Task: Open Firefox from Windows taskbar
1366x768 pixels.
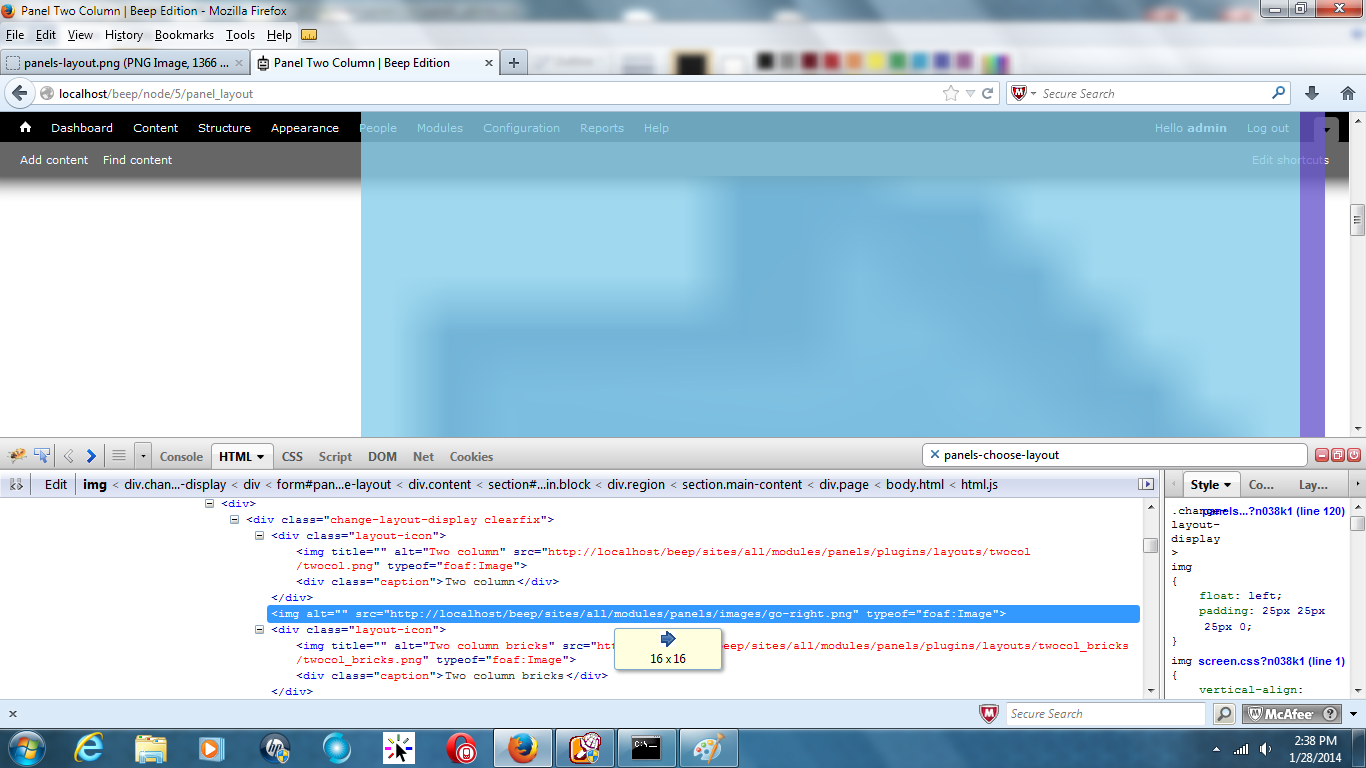Action: (523, 748)
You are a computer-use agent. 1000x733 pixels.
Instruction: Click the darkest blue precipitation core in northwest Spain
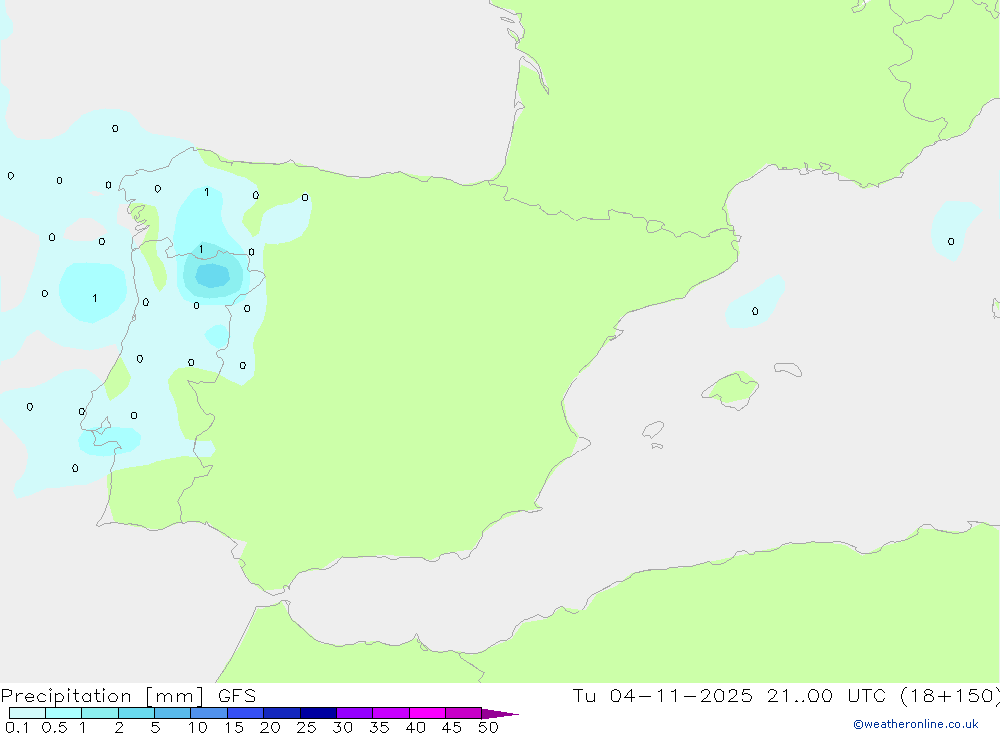click(x=211, y=274)
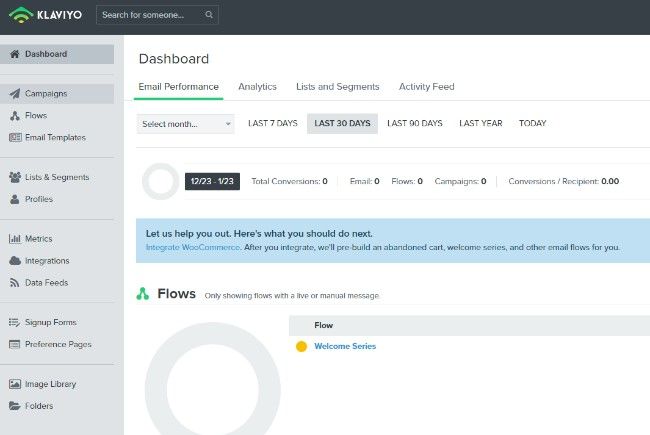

══════════════════════════════

What the task requires: All of the material should be written out again exactly, apart from the pictures.

Problem solution:
Task: Open Firefox from Windows taskbar
1366x768 pixels.
Action: (523, 748)
You are a computer-use agent. 1000x733 pixels.
Instruction: Click the darkest blue precipitation core in northwest Spain
click(x=211, y=274)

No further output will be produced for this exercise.